Et d’un geste doux et impérieux à la fois, elle le congédia sans qu’il eût pu dire ce qu’il avait à dire.

Le Torero parti, Fausta réfléchit longuement. Elle avait très bien compris ce qui s’était passé dans l’esprit du Torero. Elle avait vu dans son esprit que si elle le laissait parler, il allait proclamer hautement son amour pour la petite bohémienne: mis en demeure de choisir entre l’amour et la couronne qu’elle lui faisait entrevoir, le prince, sans hésiter, eût refusé la couronne pour conserver son amour. Fausta avait senti cela, et c’est en pensant à cela qu’elle avait dit: «N’accomplissez pas l’irréparable».

Elle restait à sa place, très soucieuse. L’entrevue n’avait pas tourné au gré de ses désirs. Le prince lui échappait. Tout n’était pas perdu cependant. Le seul obstacle venait de la Giralda: elle supprimerait l’obstacle, voilà tout. La Giralda morte, disparue, enlevée, déshonorée, elle ne doutait pas qu’il ne vînt à elle, soumis et obéissant.

Elle allongea la main et frappa sur un timbre.

À son appel, Centurion, dégrimé, ayant repris sa personnalité, parut avec son sourire obséquieux.

Fausta eut un long entretien avec lui au cours duquel elle lui donna des instructions détaillées concernant la Giralda, ensuite de quoi le bravo s’éclipsa sans doute pour procéder à l’exécution immédiate des ordres reçus.

Fausta demeura encore une fois seule.

Elle alla droit à un cabinet de travail merveilleux, ouvrit un tiroir secret et en sortit un parchemin qu’elle considéra longuement avant de le cacher dans son sein en murmurant:

– Je n’ai plus de raisons de garder ce parchemin. Le mieux est de le remettre à M. d’Espinosa. Je fais ainsi d’une pierre deux coups. D’abord, je me concilie l’amitié du grand inquisiteur et du roi. S’ils ont des soupçons au sujet de cette conspiration, je les endors. Je trouve sécurité et liberté d’action. Ensuite, tout ce que le roi Philippe entreprendra avec ce parchemin tournera au profit de son successeur. Sans qu’il s’en doute il travaillera pour le bien et pour la gloire de mon futur époux – car le Torero acceptera – partant, pour mon propre bien et ma propre gloire.

Elle réfléchit une seconde et: «Pardaillan!… Que dira-t-il quand il saura que j’ai remis ce parchemin à M. d’Espinosa? Voilà sa mission manquée, lui qui a promis de rapporter ce parchemin à Henri de Navarre. Qui sait? Si d’Espinosa le manque, je me débarrasse peut-être en même temps de Pardaillan. Avec ses idées spéciales, il est capable de se croire déshonoré!»

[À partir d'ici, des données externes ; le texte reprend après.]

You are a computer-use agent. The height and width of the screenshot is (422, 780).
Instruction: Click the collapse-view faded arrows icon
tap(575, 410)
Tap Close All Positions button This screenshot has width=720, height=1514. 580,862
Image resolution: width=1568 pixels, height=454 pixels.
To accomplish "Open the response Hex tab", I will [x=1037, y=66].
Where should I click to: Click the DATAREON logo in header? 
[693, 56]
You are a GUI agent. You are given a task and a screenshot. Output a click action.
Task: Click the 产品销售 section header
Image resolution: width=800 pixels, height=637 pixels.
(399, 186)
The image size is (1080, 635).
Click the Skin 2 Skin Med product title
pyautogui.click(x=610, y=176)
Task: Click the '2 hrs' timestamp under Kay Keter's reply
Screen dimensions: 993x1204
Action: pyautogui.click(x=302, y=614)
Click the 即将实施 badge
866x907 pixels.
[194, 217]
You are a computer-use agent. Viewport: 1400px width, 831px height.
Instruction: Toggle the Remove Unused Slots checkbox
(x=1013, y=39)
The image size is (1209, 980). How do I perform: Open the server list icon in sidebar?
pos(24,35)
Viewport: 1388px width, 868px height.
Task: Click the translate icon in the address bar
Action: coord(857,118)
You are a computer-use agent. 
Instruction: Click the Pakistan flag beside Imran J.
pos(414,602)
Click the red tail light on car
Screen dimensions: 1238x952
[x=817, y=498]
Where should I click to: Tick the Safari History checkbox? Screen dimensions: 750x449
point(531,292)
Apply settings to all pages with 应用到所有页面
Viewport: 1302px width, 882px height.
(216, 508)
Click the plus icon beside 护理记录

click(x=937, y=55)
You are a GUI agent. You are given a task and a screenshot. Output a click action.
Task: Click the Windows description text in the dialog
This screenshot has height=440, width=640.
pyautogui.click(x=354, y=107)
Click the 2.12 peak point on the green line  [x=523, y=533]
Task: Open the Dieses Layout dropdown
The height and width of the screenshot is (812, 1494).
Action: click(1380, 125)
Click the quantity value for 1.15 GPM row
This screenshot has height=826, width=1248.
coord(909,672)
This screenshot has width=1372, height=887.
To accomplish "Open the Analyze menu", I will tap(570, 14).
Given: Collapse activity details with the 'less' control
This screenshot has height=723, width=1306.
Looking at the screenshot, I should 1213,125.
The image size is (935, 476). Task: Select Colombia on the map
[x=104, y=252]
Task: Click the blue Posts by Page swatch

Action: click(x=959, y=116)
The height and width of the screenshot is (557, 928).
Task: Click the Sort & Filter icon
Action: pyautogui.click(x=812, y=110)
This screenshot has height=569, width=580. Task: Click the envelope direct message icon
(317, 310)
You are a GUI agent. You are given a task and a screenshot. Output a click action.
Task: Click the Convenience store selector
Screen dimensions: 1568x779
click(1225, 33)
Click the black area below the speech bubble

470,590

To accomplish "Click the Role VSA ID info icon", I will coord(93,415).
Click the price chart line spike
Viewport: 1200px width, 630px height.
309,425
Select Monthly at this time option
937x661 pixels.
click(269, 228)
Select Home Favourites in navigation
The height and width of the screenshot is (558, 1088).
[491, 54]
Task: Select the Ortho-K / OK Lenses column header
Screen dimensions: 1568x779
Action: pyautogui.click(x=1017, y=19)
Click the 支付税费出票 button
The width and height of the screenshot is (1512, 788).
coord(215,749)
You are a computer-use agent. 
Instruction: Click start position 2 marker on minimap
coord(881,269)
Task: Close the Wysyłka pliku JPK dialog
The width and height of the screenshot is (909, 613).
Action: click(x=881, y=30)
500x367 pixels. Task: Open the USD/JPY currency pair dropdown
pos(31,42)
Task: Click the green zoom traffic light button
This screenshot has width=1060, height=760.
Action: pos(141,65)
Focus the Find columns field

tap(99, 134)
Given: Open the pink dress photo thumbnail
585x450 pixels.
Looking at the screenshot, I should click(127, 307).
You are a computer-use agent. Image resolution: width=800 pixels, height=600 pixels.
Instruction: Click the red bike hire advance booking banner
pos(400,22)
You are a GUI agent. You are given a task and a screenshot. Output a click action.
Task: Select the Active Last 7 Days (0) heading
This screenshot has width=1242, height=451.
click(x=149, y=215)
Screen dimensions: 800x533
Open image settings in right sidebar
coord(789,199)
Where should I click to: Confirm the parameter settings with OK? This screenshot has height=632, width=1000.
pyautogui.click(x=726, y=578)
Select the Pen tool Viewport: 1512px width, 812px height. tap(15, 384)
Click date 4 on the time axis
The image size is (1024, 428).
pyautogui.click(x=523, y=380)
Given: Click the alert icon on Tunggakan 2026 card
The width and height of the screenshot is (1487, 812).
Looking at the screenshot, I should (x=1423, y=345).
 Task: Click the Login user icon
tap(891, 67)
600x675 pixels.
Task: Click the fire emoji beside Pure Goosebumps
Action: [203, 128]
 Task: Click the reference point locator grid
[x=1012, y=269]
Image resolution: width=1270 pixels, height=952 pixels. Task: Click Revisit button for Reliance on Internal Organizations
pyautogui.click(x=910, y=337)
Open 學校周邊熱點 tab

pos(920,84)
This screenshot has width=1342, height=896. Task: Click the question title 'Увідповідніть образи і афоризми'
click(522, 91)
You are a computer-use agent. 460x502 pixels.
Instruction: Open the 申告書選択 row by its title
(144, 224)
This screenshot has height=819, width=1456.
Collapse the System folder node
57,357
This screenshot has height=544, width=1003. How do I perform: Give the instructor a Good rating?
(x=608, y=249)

Et avec un sourire terrible: «Lorsqu’un homme comme Pardaillan se croit déshonoré et qu’il ne peut laver son honneur dans le sang de son ennemi, il n’a qu’une ressource: le laver dans son propre sang. Pardaillan pourrait bien se tuer!… C’est à voir!…»

Elle demeura encore, un moment rêveuse, et ce nom de Pardaillan appela dans son esprit celui de son fils, et elle songea: «Myrthis! Où peut bien être Myrthis? Et mon fils, le fils de Pardaillan? Il serait temps pourtant de rechercher cet enfant.»

Elle réfléchit encore un moment et murmura:

– Oui, tout ceci sera liquidé rapidement, soit que je réussisse, soit que j’échoue. Il sera temps alors de rechercher mon fils.

Ayant pris cette résolution, elle frappa de nouveau sur un timbre et jeta un ordre à la suivante, accourue.

Quelques instants plus tard, la litière de Fausta s’arrêtait devant le vestibule d’honneur du grand inquisiteur, logé au palais.

Fausta eut un long entretien avec d’Espinosa, à qui, en échange de certaines conditions qu’elle posa, elle remit spontanément la fameuse déclaration du feu roi Henri de Valois proclamant Philippe II d’Espagne héritier de la couronne de France.